▶ **Yapılacak İşler**
A. Yapay zekâ ile ilgili metne göre, teknolojinin daha esnek çalışmayı mümkün kılmasını bekleyenlerin oranı yüzde kaçtır?
B. Yapay zekâ ile ilgili metni iki cümleyle özetleyiniz.

▶ **Belge Alıntısı**

▶

Çalışanlar yapay zekânın iş tanımlarını etkileyeceğini düşünüyor
Hem çalışanların hem de işverenlerin üretken yapay zekâ konusunda genel olarak ilgili oldukları gözlemleniyor. Yapay zekânın üretkenliği ve yeni çalışma yöntemlerini artıracağına inanan işveren ve çalışanların oranı yüzde 33, teknolojinin daha esnek çalışmayı mümkün kılmasını bekleyenlerin oranı ise yüzde 44 olarak karşımıza çıkıyor. Bununla birlikte yapay zekânın, iş tanımlarını da etkileyeceği düşünülüyor. Gelecekteki teknolojik sıçramalara hazırlıklı olmak ve rekabetçi iş gücü piyasasında konumlarını korumak gibi nedenlerle, çalışanların çoğu çalışma becerilerini geliştirmeyi önemsiyor. Bu noktada şirketlerin, çalışanlarını bu değişime hazırlamak adına çeşitli eğitim ve gelişim fırsatları sunarak iş deneyimlerini desteklemesi önem taşıyor.

◀

▶ **Mevcut Veriler**
▶

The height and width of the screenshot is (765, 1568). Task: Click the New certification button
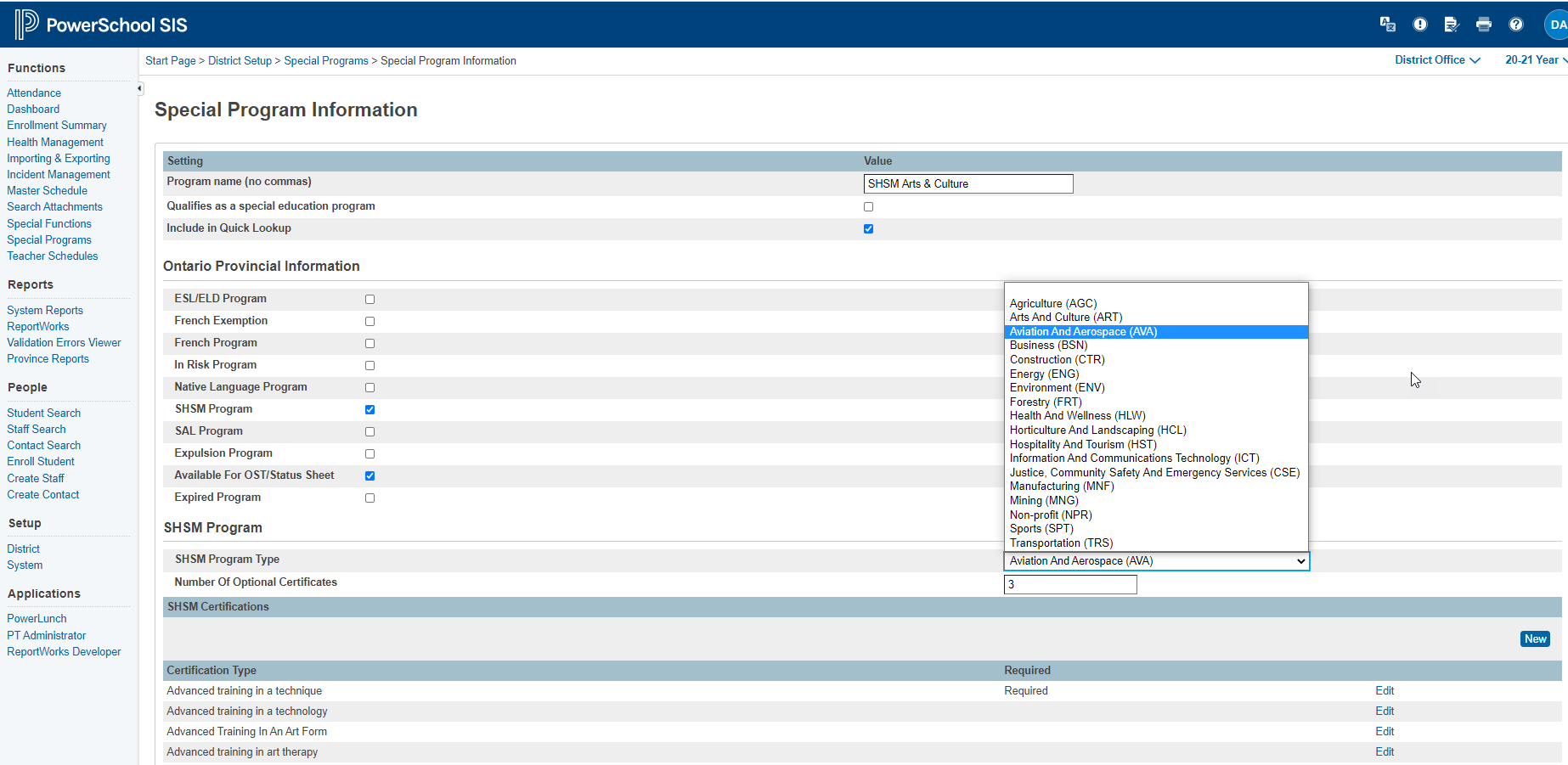click(x=1534, y=639)
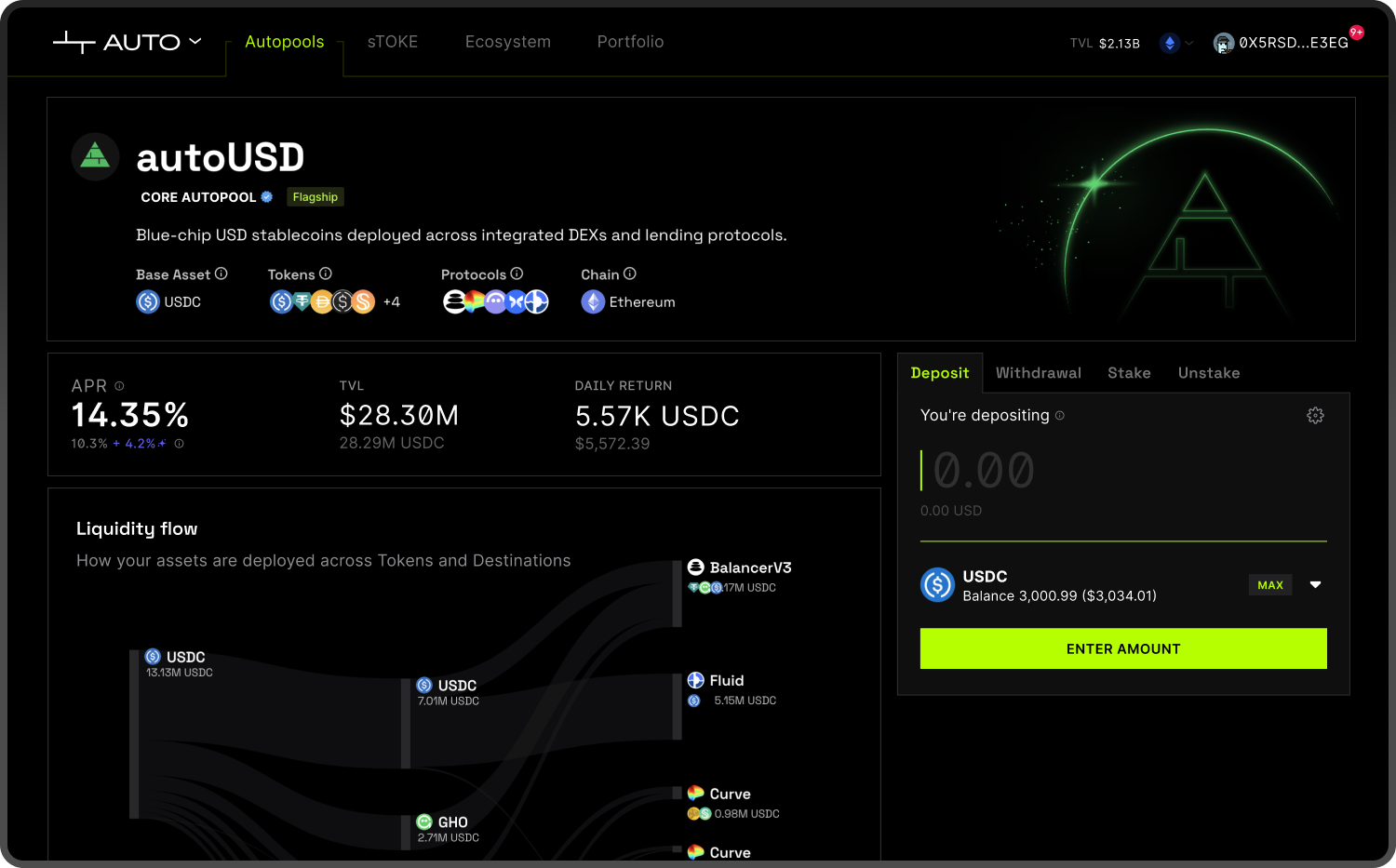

◀

▶ **Tamamlanmış Alıştırma**
A. Yüzde 44.

B. Çalışanlar ve işverenler üretken yapay zekâ ile genel olarak ilgilidir: yüzde 33'ü yapay zekânın üretkenliği ve yeni çalışma yöntemlerini artıracağına inanmakta, yüzde 44'ü ise daha esnek çalışmayı mümkün kılmasını beklemektedir; ayrıca yapay zekânın iş tanımlarını etkileyeceği düşünülmektedir. Çalışanların çoğu becerilerini geliştirmeyi önemsemektedir ve şirketlerin çalışanlarını bu değişime eğitim ve gelişim fırsatlarıyla hazırlaması önem taşımaktadır.